GIVEN ENTRIES>
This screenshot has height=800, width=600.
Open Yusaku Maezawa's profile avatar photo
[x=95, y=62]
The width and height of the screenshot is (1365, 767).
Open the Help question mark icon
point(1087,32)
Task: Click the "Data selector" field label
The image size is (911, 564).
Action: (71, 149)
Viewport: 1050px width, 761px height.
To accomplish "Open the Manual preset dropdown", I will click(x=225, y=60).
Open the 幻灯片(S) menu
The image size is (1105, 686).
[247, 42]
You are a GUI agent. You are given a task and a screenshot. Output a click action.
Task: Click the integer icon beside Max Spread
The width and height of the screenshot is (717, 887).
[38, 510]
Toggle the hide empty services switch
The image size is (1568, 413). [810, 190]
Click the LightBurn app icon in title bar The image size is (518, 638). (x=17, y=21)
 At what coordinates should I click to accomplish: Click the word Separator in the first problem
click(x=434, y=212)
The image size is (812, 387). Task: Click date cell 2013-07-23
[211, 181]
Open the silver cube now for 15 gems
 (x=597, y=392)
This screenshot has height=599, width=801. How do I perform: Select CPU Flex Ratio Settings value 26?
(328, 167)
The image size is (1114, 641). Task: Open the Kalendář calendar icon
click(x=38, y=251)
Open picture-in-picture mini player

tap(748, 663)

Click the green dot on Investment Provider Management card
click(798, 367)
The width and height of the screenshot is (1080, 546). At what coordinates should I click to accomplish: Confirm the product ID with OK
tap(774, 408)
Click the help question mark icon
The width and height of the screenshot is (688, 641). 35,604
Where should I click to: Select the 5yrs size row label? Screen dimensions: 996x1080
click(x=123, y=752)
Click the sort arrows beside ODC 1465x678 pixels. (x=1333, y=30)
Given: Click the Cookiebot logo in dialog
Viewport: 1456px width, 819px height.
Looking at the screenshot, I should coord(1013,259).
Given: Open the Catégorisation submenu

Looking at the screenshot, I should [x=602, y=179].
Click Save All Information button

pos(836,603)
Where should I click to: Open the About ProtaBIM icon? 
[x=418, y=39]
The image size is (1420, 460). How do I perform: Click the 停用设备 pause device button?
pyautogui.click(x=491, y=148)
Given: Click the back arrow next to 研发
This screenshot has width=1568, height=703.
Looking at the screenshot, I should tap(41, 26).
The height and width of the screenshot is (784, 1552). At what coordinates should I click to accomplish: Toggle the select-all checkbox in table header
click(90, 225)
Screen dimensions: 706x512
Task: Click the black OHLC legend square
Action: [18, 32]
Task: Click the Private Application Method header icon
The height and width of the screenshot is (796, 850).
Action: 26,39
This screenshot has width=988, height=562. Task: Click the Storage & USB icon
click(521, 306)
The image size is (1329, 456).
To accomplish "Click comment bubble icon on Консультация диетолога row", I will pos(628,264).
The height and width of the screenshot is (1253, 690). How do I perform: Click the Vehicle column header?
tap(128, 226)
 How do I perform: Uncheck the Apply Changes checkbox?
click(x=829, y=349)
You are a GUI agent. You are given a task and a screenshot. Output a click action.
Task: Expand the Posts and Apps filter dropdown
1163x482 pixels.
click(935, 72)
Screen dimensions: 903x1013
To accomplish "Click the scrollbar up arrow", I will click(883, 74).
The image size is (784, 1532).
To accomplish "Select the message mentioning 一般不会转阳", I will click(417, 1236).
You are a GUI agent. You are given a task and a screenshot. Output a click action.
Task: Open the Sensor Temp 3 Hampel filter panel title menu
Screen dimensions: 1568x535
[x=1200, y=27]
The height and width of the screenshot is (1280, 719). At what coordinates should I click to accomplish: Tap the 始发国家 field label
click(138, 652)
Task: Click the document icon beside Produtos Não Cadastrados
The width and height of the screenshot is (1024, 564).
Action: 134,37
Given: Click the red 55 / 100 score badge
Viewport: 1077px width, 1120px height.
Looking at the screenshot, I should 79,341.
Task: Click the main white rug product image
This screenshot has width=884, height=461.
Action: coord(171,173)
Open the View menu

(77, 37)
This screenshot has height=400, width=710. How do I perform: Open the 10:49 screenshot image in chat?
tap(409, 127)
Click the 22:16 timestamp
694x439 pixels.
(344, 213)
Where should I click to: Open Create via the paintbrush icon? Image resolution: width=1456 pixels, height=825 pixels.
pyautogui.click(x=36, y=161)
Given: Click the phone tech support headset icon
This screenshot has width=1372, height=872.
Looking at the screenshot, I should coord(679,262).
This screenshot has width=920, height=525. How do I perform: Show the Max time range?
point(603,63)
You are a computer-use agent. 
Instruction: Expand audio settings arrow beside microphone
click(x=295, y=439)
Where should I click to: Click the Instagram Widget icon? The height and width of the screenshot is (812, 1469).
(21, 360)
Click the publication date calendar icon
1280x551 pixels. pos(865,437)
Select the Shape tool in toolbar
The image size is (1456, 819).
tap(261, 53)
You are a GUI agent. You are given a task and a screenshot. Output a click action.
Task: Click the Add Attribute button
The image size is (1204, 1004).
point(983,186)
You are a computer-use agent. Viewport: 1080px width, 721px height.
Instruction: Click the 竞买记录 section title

PROBLEM REQUIREMENTS>
Show all lines from the data above in which the word "dropdown" appears.

RESPONSE FOR THIS EXERCISE>
To accomplish "Open the Manual preset dropdown", I will click(x=225, y=60).
Task: Expand the Posts and Apps filter dropdown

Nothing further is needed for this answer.